--- START ---
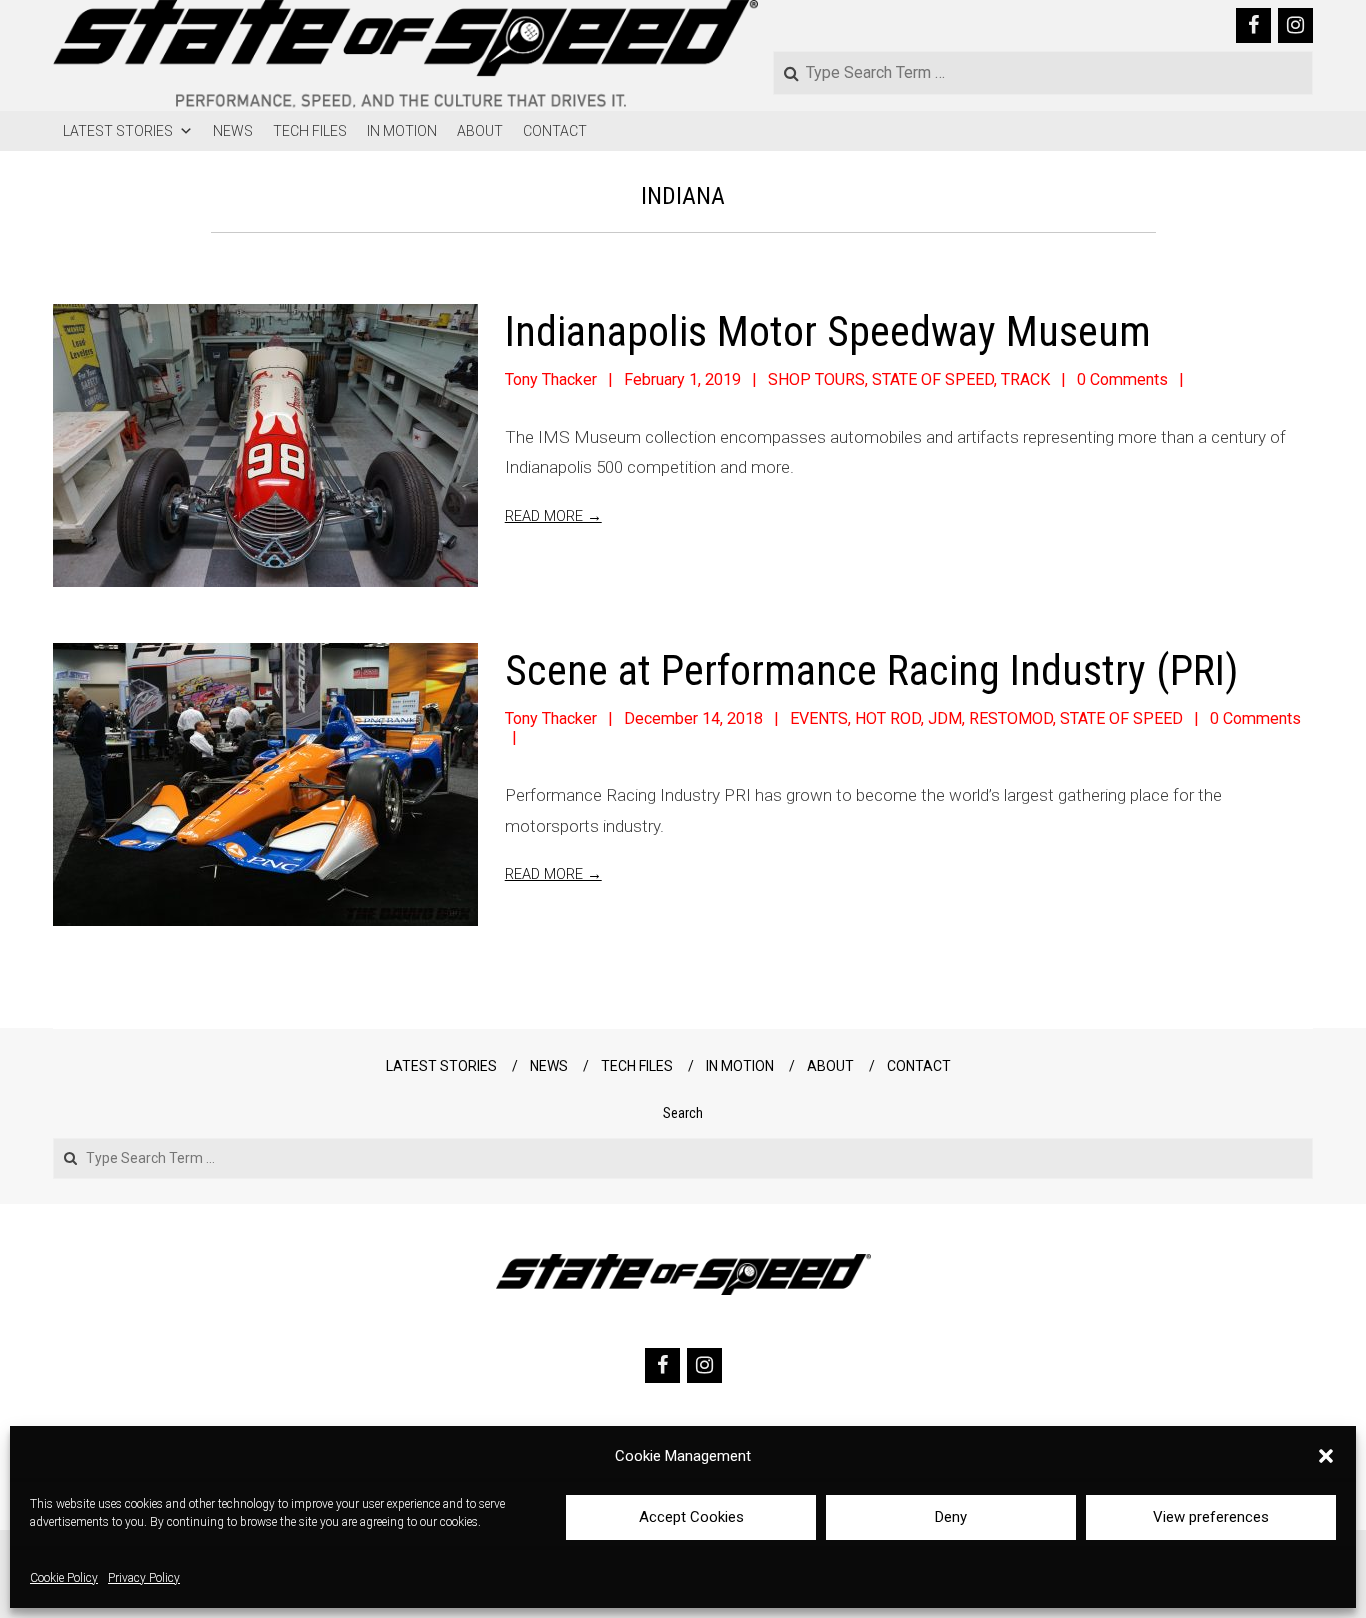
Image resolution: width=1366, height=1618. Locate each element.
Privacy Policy (144, 1578)
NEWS (233, 131)
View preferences (1211, 1517)
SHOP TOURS (816, 379)
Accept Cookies (691, 1517)
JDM (945, 718)
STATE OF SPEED (933, 379)
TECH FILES (310, 131)
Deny (951, 1517)
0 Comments (1122, 379)
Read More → (553, 516)
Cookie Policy (64, 1578)
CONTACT (555, 131)
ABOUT (480, 131)
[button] (1326, 1456)
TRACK (1025, 379)
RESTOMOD (1011, 718)
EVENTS (819, 718)
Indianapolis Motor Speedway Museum (828, 331)
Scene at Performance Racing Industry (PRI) (872, 670)
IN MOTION (402, 131)
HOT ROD (888, 718)
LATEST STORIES (118, 131)
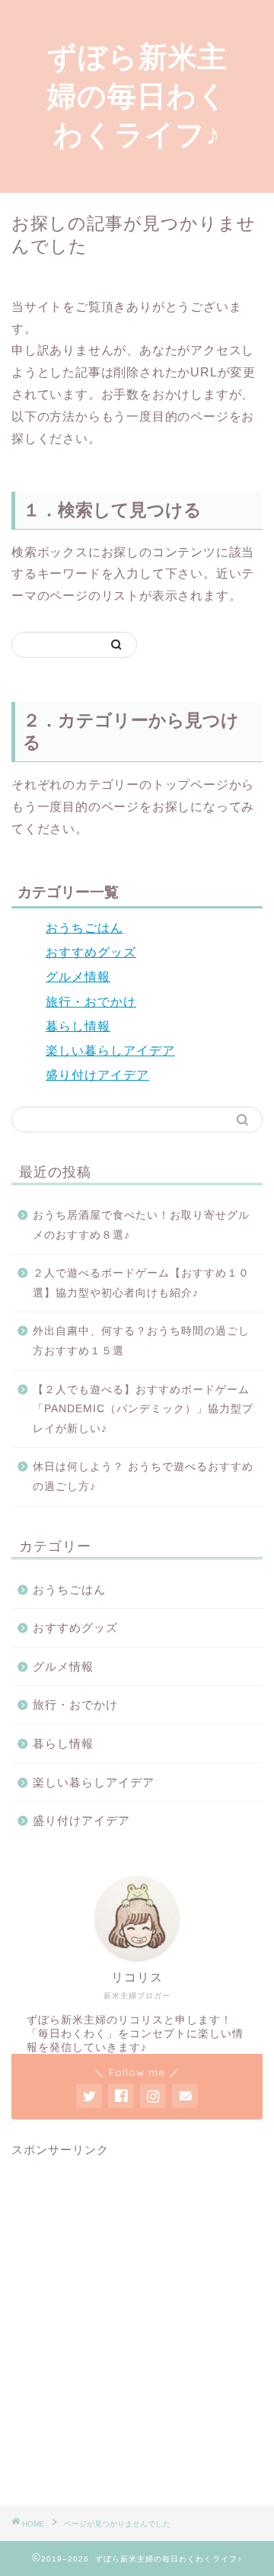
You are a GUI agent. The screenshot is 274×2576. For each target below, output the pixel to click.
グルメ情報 (78, 976)
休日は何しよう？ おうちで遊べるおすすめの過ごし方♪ (143, 1476)
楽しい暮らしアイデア (110, 1050)
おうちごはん (84, 927)
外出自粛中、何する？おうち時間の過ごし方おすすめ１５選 (141, 1341)
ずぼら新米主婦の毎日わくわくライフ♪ (137, 95)
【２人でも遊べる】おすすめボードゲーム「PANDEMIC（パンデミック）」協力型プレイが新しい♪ (143, 1409)
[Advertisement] (137, 2333)
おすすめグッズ (91, 952)
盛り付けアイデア (97, 1075)
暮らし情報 (78, 1026)
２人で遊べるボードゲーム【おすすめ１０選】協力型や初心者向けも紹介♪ (141, 1283)
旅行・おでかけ (91, 1001)
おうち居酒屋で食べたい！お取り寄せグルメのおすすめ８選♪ (141, 1225)
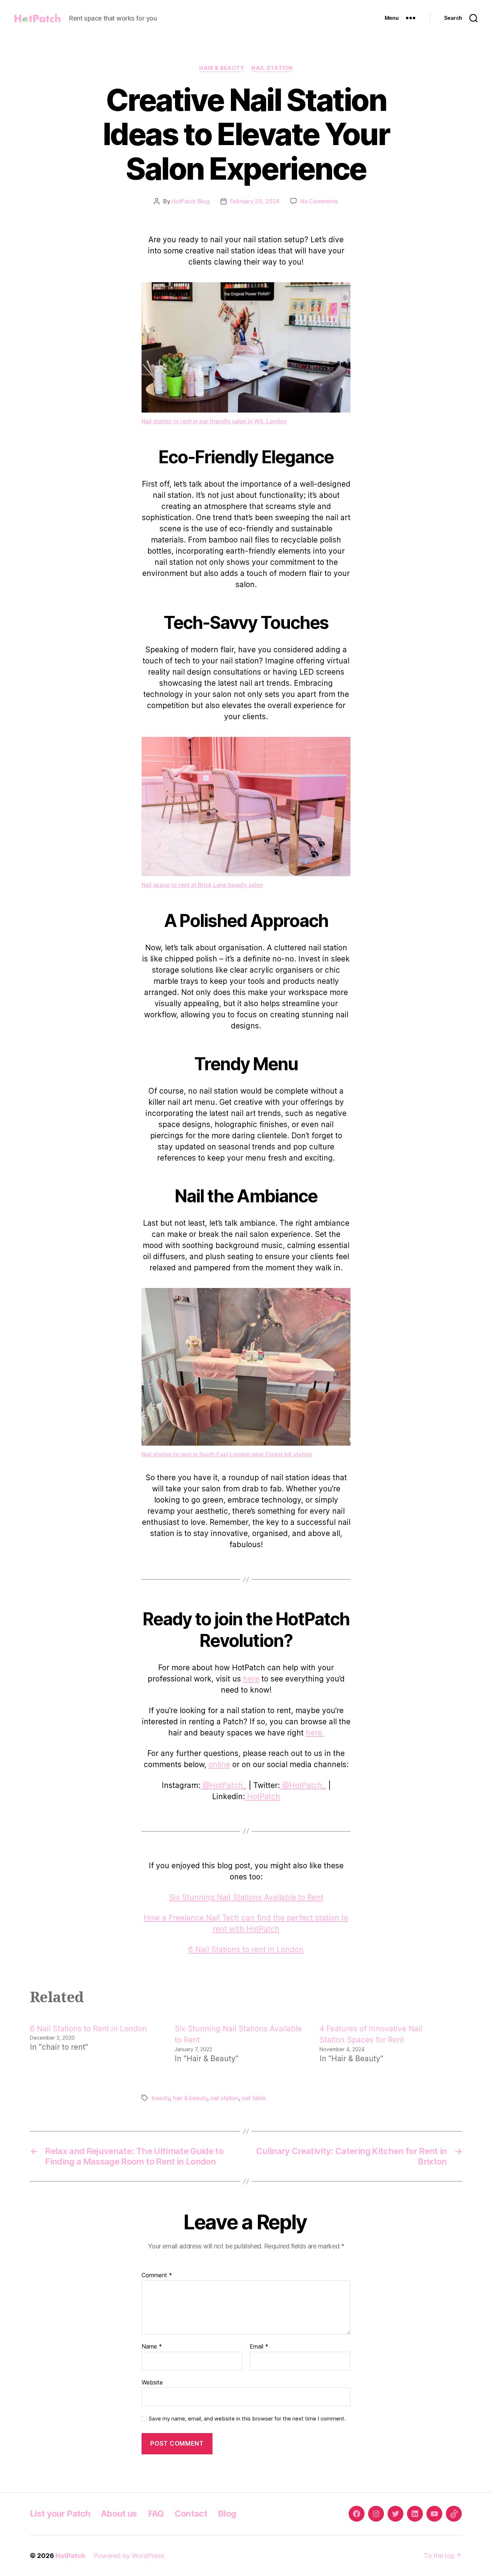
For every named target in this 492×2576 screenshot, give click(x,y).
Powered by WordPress (129, 2555)
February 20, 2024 (254, 201)
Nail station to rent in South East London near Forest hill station (227, 1454)
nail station (224, 2098)
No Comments (319, 201)
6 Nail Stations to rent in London (246, 1949)
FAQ (156, 2513)
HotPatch (262, 1796)
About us (119, 2513)
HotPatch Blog (190, 201)
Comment (157, 2275)
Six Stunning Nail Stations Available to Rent (246, 1897)
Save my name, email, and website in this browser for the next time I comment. (247, 2418)
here (251, 1678)
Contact (191, 2513)
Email (259, 2346)
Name (152, 2346)
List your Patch (60, 2513)
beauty (161, 2098)
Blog (227, 2513)
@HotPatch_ (223, 1785)
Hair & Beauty (221, 68)
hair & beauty (190, 2098)
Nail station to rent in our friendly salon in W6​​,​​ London (214, 421)
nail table (253, 2098)
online (219, 1764)
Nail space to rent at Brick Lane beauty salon (202, 884)
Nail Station (272, 68)
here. (315, 1732)
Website (152, 2382)
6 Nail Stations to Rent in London (88, 2028)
--- END ---
Please transcribe exactly the part of the records that opens with the line containing "NEWS (233, 131)" and closes with the line containing "Nail station to rent in our", both ends included, and leave out the pictures.

EXERCISE RESPONSE
NEWS (233, 131)
View preferences (1211, 1517)
SHOP TOURS (816, 379)
Accept Cookies (691, 1517)
JDM (945, 718)
STATE OF SPEED (933, 379)
TECH FILES (310, 131)
Deny (951, 1517)
0 Comments (1122, 379)
Read More → (553, 516)
Cookie Policy (64, 1578)
CONTACT (555, 131)
ABOUT (480, 131)
[button] (1326, 1456)
TRACK (1025, 379)
RESTOMOD (1011, 718)
EVENTS (819, 718)
Indianapolis Motor Speedway Museum (828, 331)
Scene at Performance Racing Industry (PRI) (872, 670)
IN MOTION (402, 131)
HOT ROD (888, 718)
LATEST STORIES (118, 131)
You are a GUI agent. The screenshot is 274×2576. For each target below, output the pixel to click.
グルメ情報 (78, 976)
休日は何しよう？ おうちで遊べるおすすめの過ごし方♪ (143, 1476)
楽しい暮らしアイデア (110, 1050)
おうちごはん (84, 927)
外出自粛中、何する？おうち時間の過ごし方おすすめ１５選 (141, 1341)
ずぼら新米主婦の毎日わくわくライフ♪ (137, 95)
【２人でも遊べる】おすすめボードゲーム「PANDEMIC（パンデミック）」協力型プレイが新しい♪ (143, 1409)
[Advertisement] (137, 2333)
おすすめグッズ (91, 952)
盛り付けアイデア (97, 1075)
暮らし情報 (78, 1026)
２人で遊べるボードゲーム【おすすめ１０選】協力型や初心者向けも紹介♪ (141, 1283)
旅行・おでかけ (91, 1001)
おうち居酒屋で食べたい！お取り寄せグルメのおすすめ８選♪ (141, 1225)
For every named target in this 492×2576 screenshot, give click(x,y).
Powered by WordPress (129, 2555)
February 20, 2024 (254, 201)
Nail station to rent in South East London near Forest hill station (227, 1454)
nail station (224, 2098)
No Comments (319, 201)
6 Nail Stations to rent in London (246, 1949)
FAQ (156, 2513)
HotPatch (262, 1796)
About us (119, 2513)
HotPatch Blog (190, 201)
Comment (157, 2275)
Six Stunning Nail Stations Available to Rent (246, 1897)
Save my name, email, and website in this browser for the next time I comment. (247, 2418)
here (251, 1678)
Contact (191, 2513)
Email (259, 2346)
Name (152, 2346)
List your Patch (60, 2513)
beauty (161, 2098)
Blog (227, 2513)
@HotPatch_ (223, 1785)
Hair & Beauty (221, 68)
hair & beauty (190, 2098)
Nail station to rent in our friendly salon in W6​​,​​ London (214, 421)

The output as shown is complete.